Source excerpt:
4  Reduce crashes and improve safety and security

Reduce fatal and serious injury crashes and improve safety and security for all modes of passenger travel and freight transport.

4.1 Perception of Safety When Walking and Bicycling

metro region respondents to MnDOT’s public opinion survey are asked to rate perceptions of safety for bicycling and walking in their communities using a four point scale - 1 corresponds to a perception that bicycling and walking is not at all safe and 4 corresponds to a perception that bicycling and walking is very safe. MnDOT tracks the percentage of respondents who perceive their environment as safe by totaling those who respond with 3 (somewhat safe) or 4 (very safe). The survey is typically done every two years.

Figure 4.1 shows how people’s responses to the question How safe do you think your community is for walking (or using a wheelchair or personal mobility device)? over time. In recent years, the amount of people who felt not very safe or not at all safe has increased. For instance, those who felt not at all safe increased from 2% in 2015 to 4% in 2019.

Figure 4.1: Perceptions of safety when walking

Perception of safety while biking increases over time 1

Figure 4.2: Perceptions of safety when biking

4.2 Transit safety

Transit providers track and report on multiple aspects of safety to the Federal Transit Administration (FTA). In general, transit is a very safe mode of travel both for people using it and for other transportation system users like automobile drivers, pedestrians, and bicyclists. There were no fatalities reported involving any of the regional transit providers in 2022. Other measures of safety such as injuries are also very low, especially when compared to the number and rate of injuries from other traffic-related crashes.

Transit agencies also track and report to the FTA on aspects of safety other than crashes including the broader category of safety events and the frequency of major mechanical issues that affect delivery of transit service. Metro transit bus service had a safety event rate of less than 1 for every 25,000 vehicle revenue miles (VRM) provided. Mechanical issues affecting Metro Transit bus service occurred on average per every 7,731 miles of service provided.

Set problem 1: Rewrite the listing lines between the line holding "Task: Click the description editor scrollbar" and the line holding "point(1220,155)", inclusive, changing "description editor" to "summary editor" and leaving everything else unchanged.

Provided entries:
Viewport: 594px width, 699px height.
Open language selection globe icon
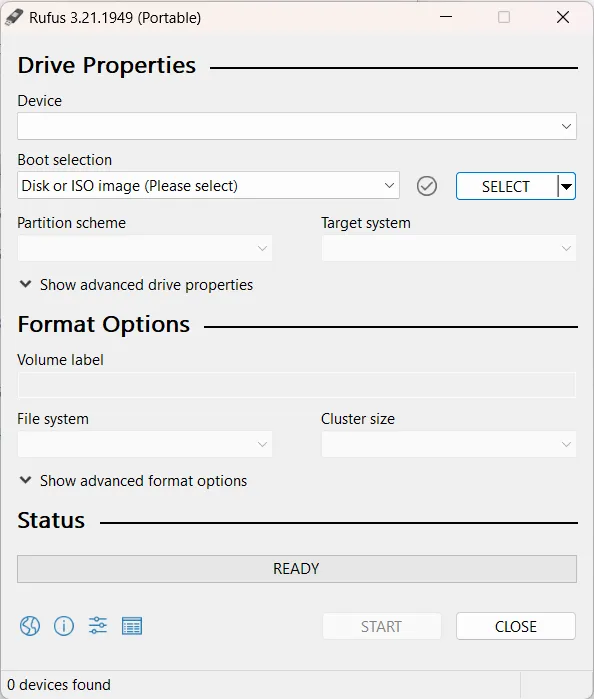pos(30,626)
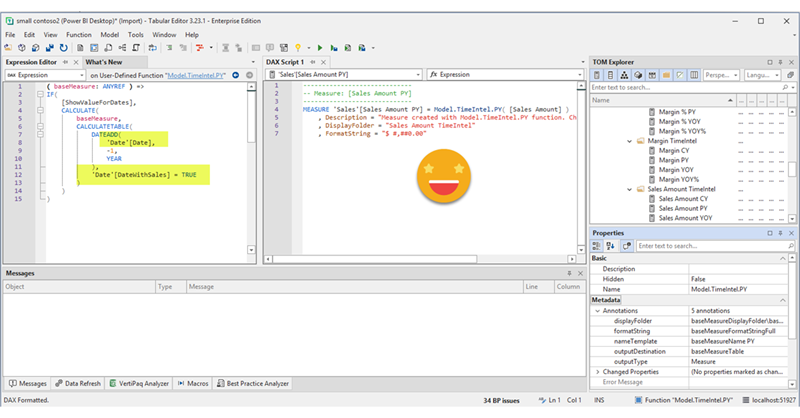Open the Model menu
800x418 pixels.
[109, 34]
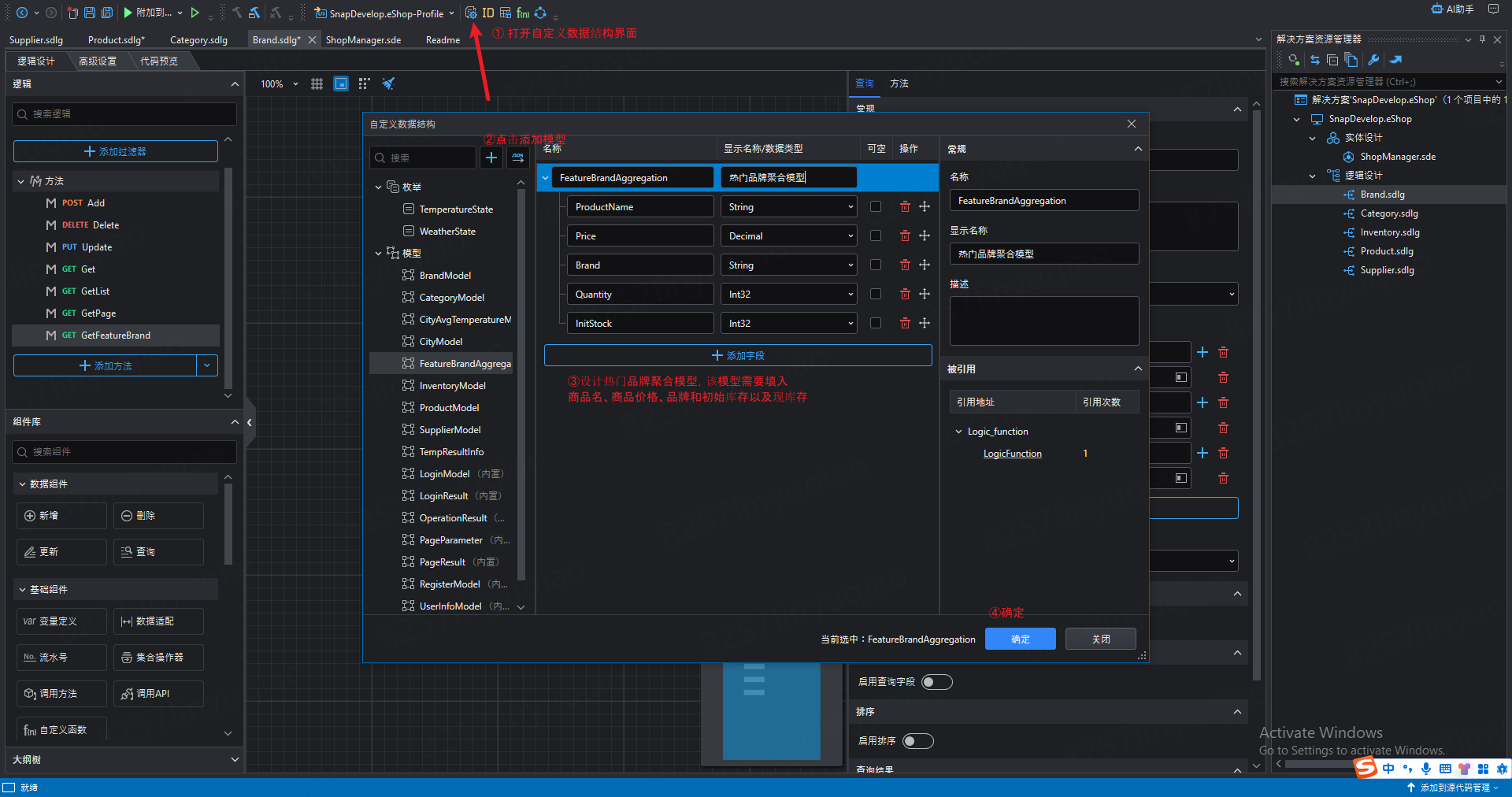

==

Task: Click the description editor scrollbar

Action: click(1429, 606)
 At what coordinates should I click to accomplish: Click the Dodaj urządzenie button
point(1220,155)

Set problem 2: Copy the passage of the transportation safety report between "metro region respondents" and "every two years.", inclusive.

Full solution 1:
Task: Click the summary editor scrollbar

Action: click(1429, 606)
 At what coordinates should I click to accomplish: Click the Dodaj urządzenie button
point(1220,155)

Full solution 2:
metro region respondents to MnDOT’s public opinion survey are asked to rate perceptions of safety for bicycling and walking in their communities using a four point scale - 1 corresponds to a perception that bicycling and walking is not at all safe and 4 corresponds to a perception that bicycling and walking is very safe. MnDOT tracks the percentage of respondents who perceive their environment as safe by totaling those who respond with 3 (somewhat safe) or 4 (very safe). The survey is typically done every two years.